La Marine nationale française (Marine Nationale) poursuit la phase d’alerte et de préparation opérationnelle du porte-avions nucléaire Charles de Gaulle, accompagné de son escorte et de moyens auxiliaires, en vue de son engagement dans l’Opération Orion 26. Après avoir quitté la base navale de Toulon, le groupe aéronaval a entamé une séquence d’entraînement soutenu en Méditerranée, avant sa remontée vers l’Atlantique Nord puis l’Arctique, où il conduira des manœuvres de haute intensité aux côtés de forces alliées.

L’exercice Orion 26 s’impose comme l’un des rendez-vous majeurs d’entraînement et de projection stratégique des Armées françaises. Conçu comme un dispositif interarmées et multinational, il rassemblera plusieurs pays partenaires et vise à préparer les unités engagées à des situations de combat complexes et multidomaines, en combinant des capacités aériennes, terrestres, navales, spatiales et cyber. Au total, l’opération mettra en mouvement plus de 12.000 militaires, 25 bâtiments, 140 aéronefs, ainsi que des unités terrestres déployées dans différentes régions de France, sous l’autorité de l’État-major des armées et en coordination étroite avec l’OTAN.

Dans la phase préalable, désignée “warm up” (mise en condition), le groupe aéronaval articulé autour du Charles de Gaulle a mené en Méditerranée des exercices de contrôle de l’espace aérien et maritime. Ces séquences ont également intégré la participation d’aéronefs F-35B et AV-8B Harrier de la Marina Militare italienne. L’objectif est de renforcer l’interopérabilité et la cohésion entre alliés avant l’intégration complète au dispositif multinational appelé à opérer dans l’Atlantique.

La composition du groupe de combat du porte-avions Charles de Gaulle illustre l’ampleur de la coopération internationale sur laquelle repose l’exercice. Aux côtés des frégates et bâtiments de soutien de la Marine nationale française, l’escorte inclut notamment la frégate F-101 Álvaro de Bazán de la Marine espagnole. Sa contribution est programmée jusqu’au 18 février, avec des activités conjointes dans le golfe de Gascogne, la mer Cantabrique et des zones de l’Atlantique Nord, en apportant des capacités de surveillance, de défense aérienne et de lutte anti-sous-marine.
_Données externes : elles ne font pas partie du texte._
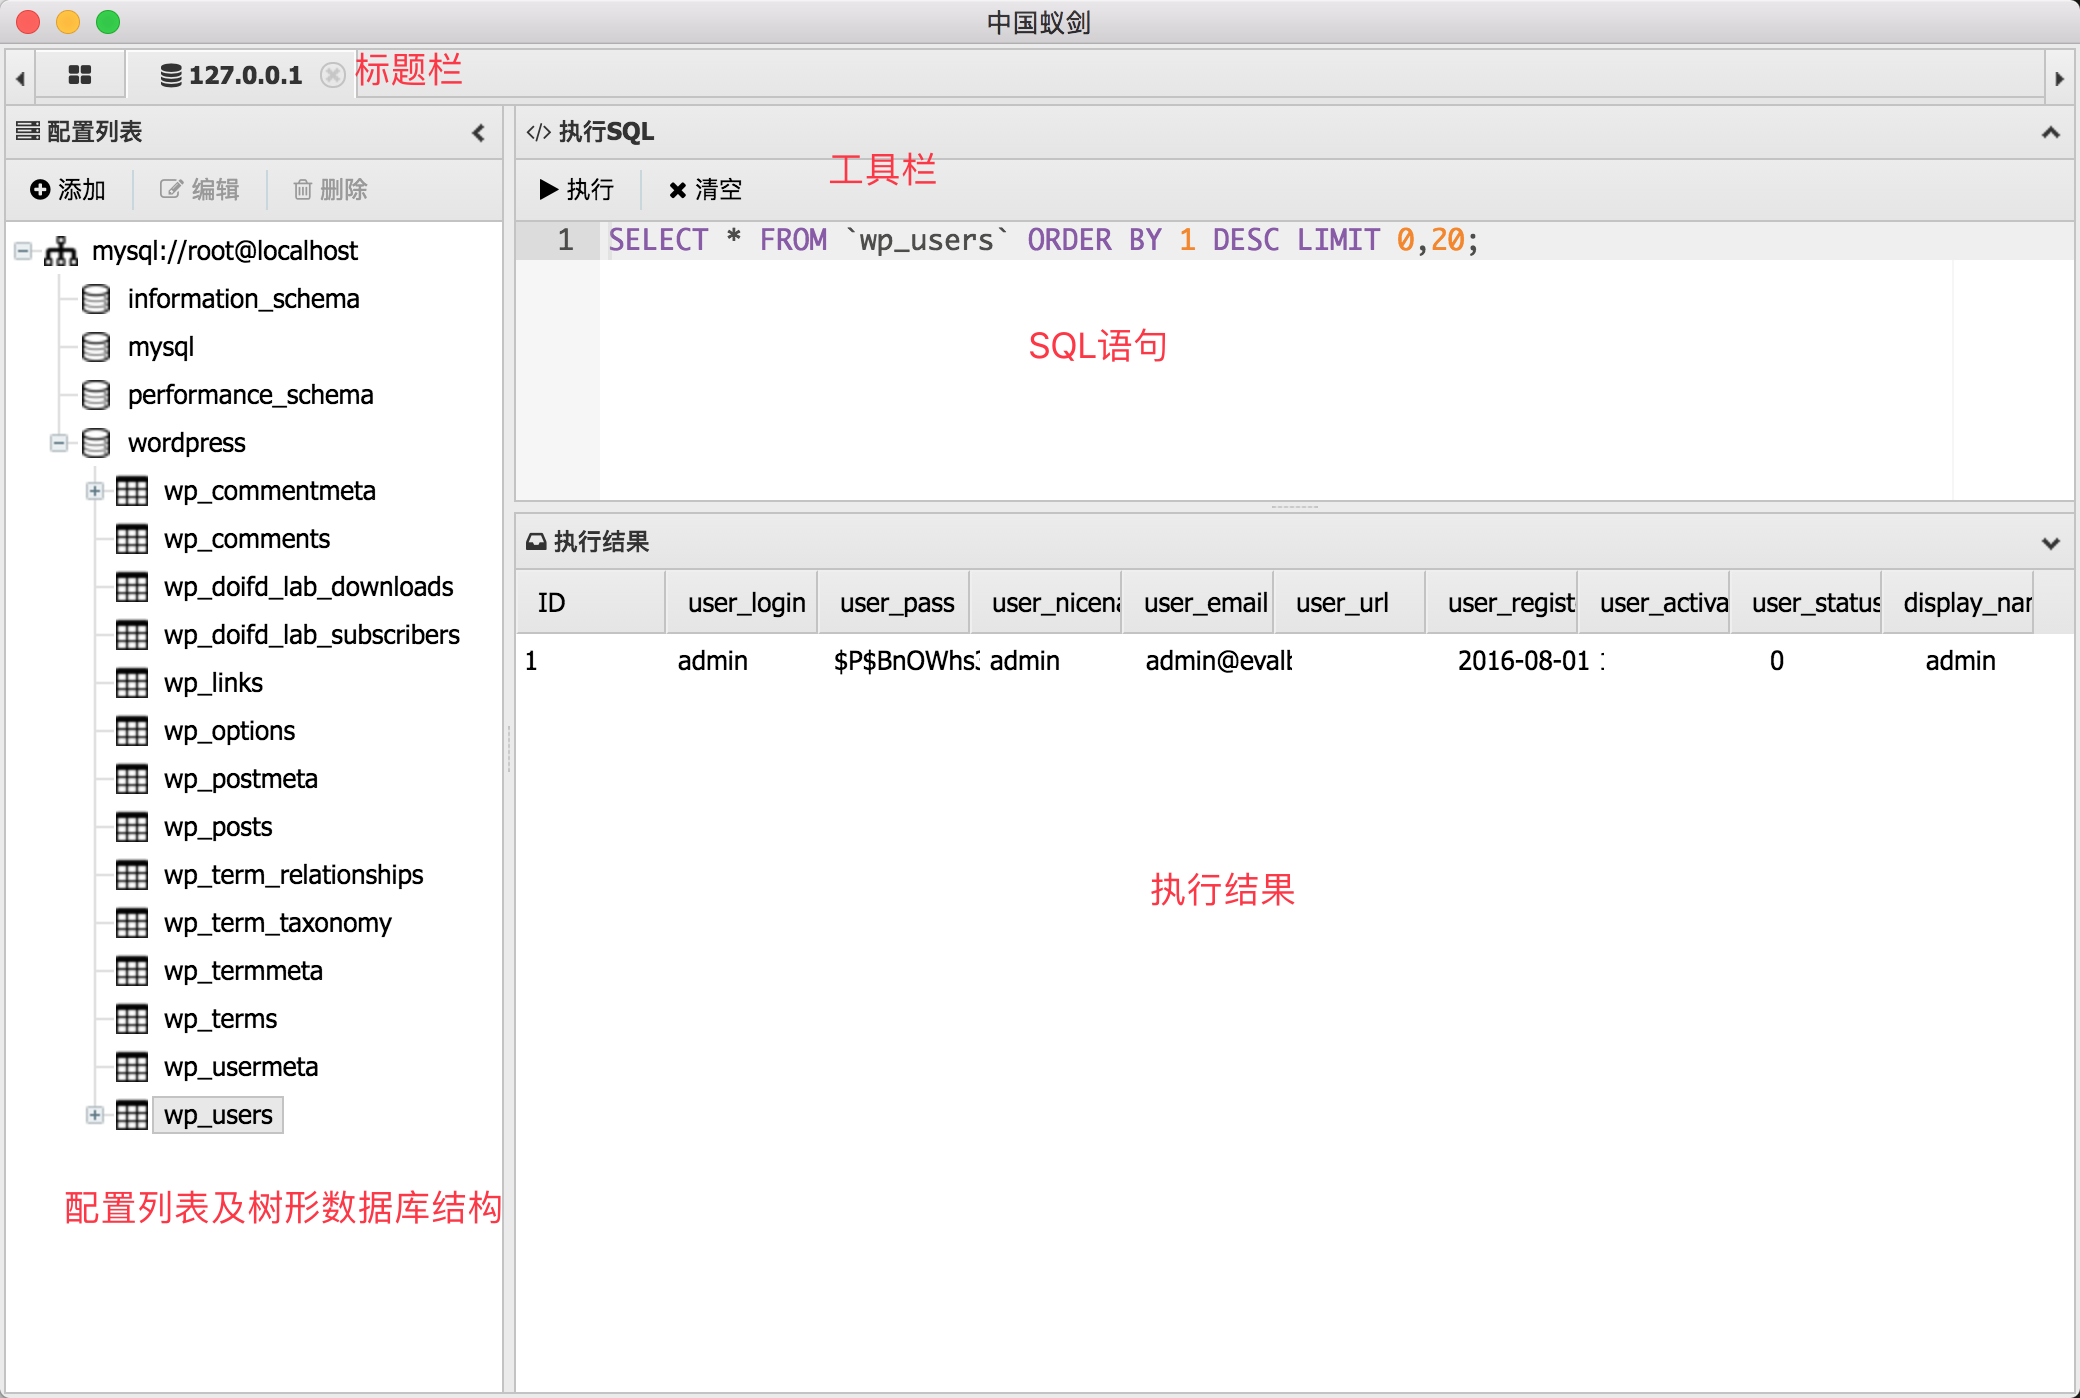This screenshot has height=1398, width=2080.
Task: Collapse the mysql://root@localhost tree node
Action: (x=23, y=250)
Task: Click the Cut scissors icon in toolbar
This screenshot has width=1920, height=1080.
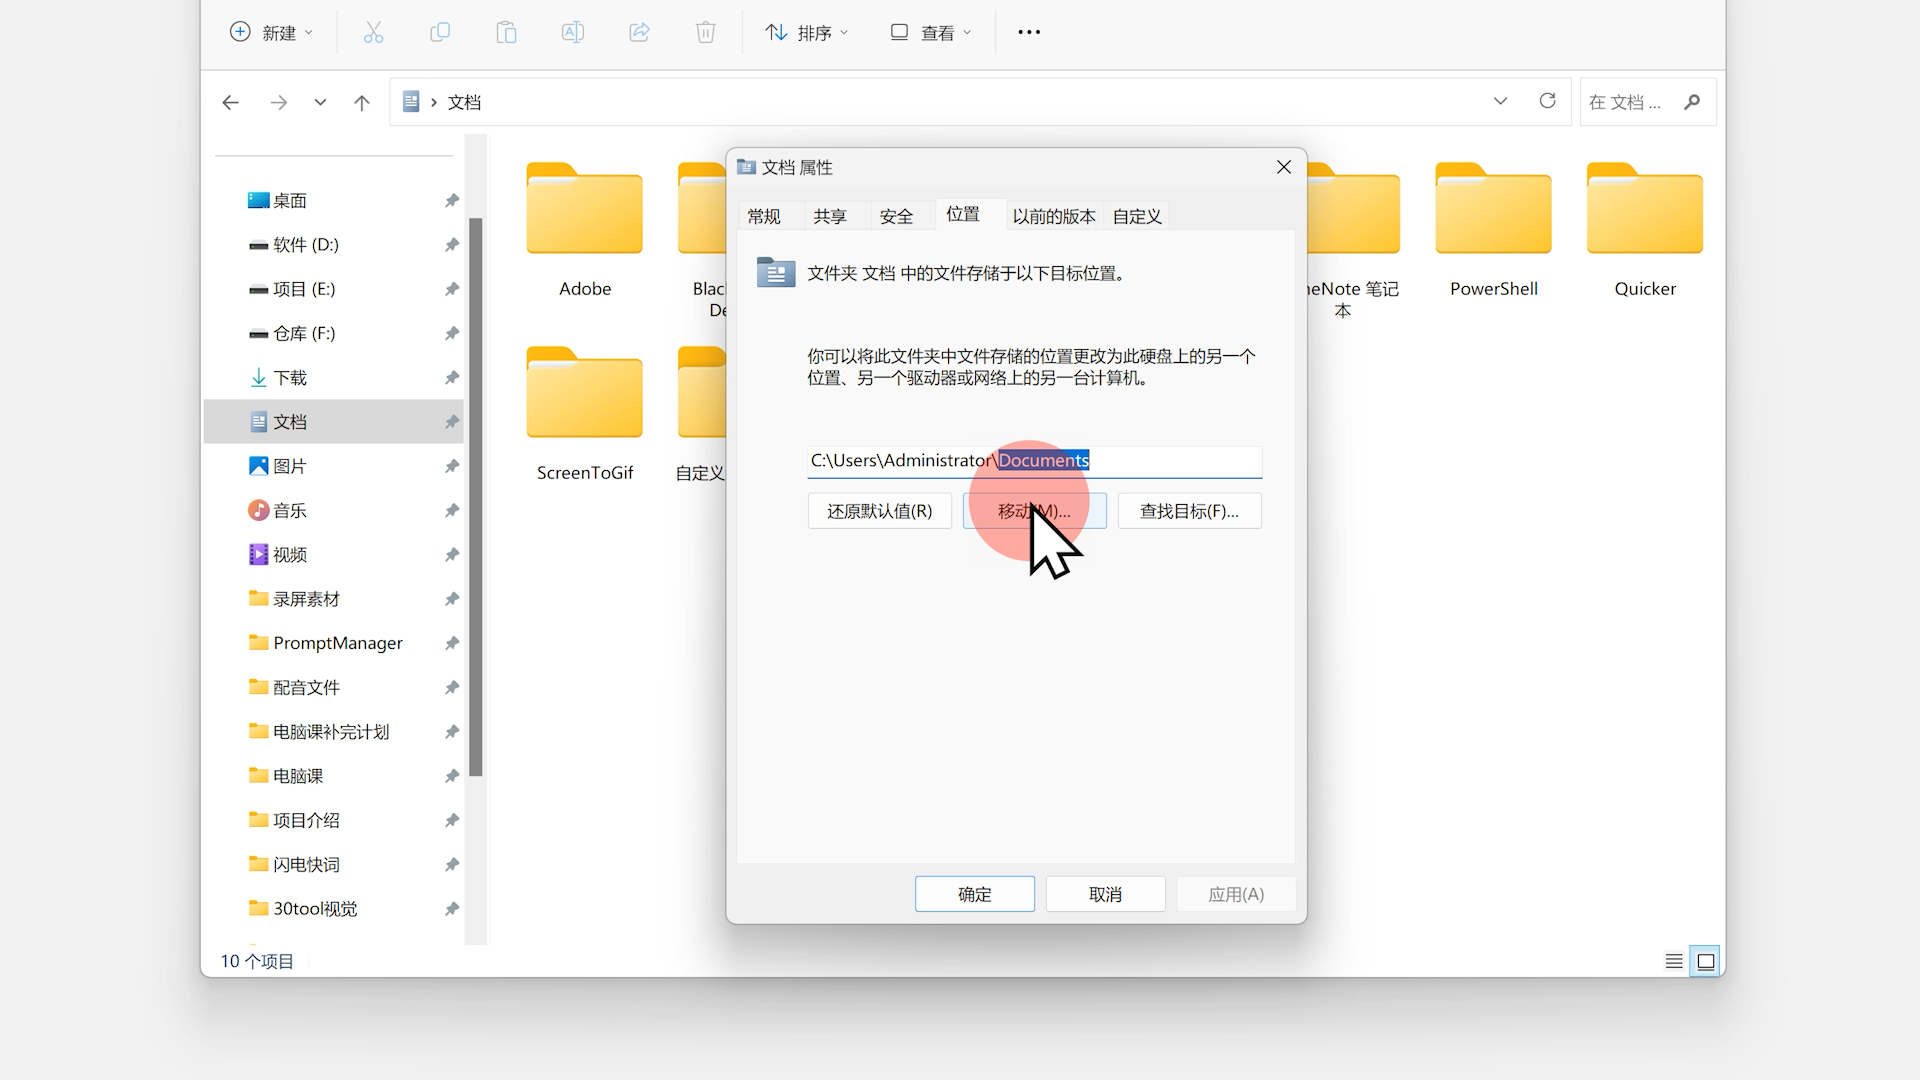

D’autres contingents alliés doivent également être engagés, dont une force amphibie et des unités du Corps des fusiliers marins du Brésil, qui embarqueront à bord du bâtiment de projection et de commandement PHA Mistral. Ces manœuvres combinées constituent un levier essentiel pour approfondir l’interopérabilité multinationale et renforcer la réponse conjointe face à des situations de crise ou de conflit de haute intensité.